Private Submarine is Strange
Barely two weeks ago, M.E. mentioned this:
The myth of submarine safety has spread in the current craze, totally devoid of meaningfiul comparisons, for personal submarines. As every submariner well knows, however, it is just a matter of time before certain tragedy and wreckless folly end this shallow craze.
Now we know the insurance industry at least agrees:
Hazardous May be an Understatement
Oklahoman Karl Stanley constructed his 13-foot (based on a lucky number, we guess) homemade submarine he claims dives to 2100 feet. Safety systems are sub-par according to some marine experts: Roatan's Only Homemade Submarine in Limbo
Captain Stanley has been careful to advise passengers, who pay $1,500 each for five hours in the craft, that [their] only insurance is that I am going with you.

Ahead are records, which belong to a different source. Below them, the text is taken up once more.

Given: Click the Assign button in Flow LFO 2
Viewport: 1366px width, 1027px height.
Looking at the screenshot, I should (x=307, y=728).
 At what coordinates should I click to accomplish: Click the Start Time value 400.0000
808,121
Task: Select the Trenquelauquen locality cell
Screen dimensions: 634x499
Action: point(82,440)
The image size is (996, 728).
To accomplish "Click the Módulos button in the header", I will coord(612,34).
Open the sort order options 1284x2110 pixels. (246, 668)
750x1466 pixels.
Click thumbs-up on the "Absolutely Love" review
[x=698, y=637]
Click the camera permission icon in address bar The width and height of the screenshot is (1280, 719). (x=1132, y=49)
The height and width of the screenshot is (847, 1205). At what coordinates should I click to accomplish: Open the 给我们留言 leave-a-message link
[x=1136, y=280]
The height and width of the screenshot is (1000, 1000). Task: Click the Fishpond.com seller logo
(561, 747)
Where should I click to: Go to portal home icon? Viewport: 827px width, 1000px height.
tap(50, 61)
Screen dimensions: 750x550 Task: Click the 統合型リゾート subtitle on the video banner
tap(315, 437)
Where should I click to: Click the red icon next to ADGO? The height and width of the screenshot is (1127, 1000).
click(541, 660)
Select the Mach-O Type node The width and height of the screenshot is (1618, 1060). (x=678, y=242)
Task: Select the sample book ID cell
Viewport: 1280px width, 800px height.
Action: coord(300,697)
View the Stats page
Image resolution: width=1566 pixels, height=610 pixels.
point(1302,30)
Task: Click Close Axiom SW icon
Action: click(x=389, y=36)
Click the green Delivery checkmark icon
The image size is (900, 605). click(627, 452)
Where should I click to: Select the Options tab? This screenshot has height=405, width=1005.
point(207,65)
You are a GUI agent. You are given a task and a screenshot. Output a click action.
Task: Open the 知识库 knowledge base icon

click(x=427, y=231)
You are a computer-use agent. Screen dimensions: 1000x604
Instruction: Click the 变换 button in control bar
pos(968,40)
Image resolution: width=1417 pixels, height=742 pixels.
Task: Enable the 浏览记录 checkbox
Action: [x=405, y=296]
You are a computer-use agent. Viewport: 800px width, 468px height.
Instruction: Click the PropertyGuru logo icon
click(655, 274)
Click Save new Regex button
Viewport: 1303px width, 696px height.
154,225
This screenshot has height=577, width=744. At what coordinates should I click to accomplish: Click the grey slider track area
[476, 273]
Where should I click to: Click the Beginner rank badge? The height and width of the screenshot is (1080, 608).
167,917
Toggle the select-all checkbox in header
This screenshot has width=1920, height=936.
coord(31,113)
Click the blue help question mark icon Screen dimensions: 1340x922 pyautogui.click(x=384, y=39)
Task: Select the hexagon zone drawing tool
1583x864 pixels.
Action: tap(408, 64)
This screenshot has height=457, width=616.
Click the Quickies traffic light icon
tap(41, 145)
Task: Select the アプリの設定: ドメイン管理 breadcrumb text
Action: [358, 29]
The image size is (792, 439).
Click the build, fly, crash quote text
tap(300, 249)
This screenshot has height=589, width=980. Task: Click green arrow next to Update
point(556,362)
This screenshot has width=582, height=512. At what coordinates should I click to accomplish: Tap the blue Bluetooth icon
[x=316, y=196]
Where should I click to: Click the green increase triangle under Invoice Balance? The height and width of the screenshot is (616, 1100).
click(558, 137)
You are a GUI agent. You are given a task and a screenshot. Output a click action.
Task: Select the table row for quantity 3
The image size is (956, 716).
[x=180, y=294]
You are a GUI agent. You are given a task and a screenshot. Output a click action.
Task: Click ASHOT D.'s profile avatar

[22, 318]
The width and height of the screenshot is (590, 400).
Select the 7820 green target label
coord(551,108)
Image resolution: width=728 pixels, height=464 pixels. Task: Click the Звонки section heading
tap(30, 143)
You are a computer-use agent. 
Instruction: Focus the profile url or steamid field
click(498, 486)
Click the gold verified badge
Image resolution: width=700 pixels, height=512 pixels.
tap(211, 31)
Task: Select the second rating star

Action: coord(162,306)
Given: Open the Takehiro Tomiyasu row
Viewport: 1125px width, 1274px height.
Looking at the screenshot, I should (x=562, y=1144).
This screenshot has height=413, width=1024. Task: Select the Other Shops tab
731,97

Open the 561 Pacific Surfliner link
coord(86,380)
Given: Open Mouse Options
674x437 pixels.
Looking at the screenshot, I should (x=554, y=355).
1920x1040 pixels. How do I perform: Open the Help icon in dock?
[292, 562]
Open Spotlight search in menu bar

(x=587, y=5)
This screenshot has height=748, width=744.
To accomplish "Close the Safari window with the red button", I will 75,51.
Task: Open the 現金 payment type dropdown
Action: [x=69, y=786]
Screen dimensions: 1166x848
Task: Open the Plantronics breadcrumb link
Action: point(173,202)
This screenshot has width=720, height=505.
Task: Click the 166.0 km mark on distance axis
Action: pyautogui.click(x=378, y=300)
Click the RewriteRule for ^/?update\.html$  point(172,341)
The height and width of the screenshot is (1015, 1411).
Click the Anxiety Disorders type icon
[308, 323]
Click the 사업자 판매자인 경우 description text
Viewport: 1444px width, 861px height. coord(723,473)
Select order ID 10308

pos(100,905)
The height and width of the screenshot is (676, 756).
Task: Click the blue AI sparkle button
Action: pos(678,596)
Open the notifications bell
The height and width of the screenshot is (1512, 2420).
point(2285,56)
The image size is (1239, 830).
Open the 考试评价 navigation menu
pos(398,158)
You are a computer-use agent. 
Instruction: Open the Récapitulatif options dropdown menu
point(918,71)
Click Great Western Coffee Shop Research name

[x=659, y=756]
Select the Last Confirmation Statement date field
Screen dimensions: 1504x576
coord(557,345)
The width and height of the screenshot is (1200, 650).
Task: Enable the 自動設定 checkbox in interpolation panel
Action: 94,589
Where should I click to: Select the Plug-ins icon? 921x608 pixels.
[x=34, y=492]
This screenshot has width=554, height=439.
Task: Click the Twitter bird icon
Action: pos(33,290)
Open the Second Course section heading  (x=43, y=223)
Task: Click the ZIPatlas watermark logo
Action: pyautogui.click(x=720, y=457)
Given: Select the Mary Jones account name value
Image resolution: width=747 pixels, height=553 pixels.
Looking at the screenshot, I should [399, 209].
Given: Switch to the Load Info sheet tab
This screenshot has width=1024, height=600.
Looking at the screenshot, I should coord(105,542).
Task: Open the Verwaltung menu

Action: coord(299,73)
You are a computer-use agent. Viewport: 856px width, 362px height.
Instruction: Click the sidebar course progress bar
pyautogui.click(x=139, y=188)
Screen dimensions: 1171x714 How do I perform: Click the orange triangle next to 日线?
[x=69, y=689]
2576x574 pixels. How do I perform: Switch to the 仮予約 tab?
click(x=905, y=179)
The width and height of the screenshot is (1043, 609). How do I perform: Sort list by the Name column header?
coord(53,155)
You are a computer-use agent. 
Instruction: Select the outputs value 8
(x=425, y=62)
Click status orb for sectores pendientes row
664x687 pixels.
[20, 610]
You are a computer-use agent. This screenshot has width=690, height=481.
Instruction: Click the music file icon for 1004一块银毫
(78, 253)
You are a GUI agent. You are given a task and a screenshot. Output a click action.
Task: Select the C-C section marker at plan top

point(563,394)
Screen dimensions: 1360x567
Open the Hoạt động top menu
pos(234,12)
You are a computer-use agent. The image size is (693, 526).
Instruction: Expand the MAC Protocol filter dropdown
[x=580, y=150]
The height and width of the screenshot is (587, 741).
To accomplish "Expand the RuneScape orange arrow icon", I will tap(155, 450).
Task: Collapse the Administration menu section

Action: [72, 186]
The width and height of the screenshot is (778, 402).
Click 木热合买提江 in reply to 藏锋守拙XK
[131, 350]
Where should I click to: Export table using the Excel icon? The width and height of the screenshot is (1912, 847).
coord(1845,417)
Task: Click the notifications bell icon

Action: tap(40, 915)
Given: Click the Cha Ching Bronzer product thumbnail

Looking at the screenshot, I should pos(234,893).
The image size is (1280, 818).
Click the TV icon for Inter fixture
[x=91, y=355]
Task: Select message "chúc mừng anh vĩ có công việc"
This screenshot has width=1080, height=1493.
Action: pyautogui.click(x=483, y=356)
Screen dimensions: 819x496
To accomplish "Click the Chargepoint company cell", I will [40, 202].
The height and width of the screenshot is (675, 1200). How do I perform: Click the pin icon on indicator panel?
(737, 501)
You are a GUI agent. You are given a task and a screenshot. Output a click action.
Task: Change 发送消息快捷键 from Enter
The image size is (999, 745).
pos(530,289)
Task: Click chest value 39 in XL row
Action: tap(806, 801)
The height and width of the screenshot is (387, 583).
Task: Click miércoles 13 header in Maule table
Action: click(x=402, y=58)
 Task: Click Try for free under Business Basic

On one dive a window cracked 600 feet down, spraying seawater on a passenger. That scared the crap out of me, he admits. (He has broken three more windows since.) Stanley conducts about 100 dives a year and posts annual revenues of slightly more than $100,000.
Stanley, who is unlicensed to do business, attracts sharks to his tourist dives by shooting a live horse he leaves as bait in the dive area.
It will get even stranger when the first tourist dies or Stanley's little sub fails to surface. We certainly wish him well.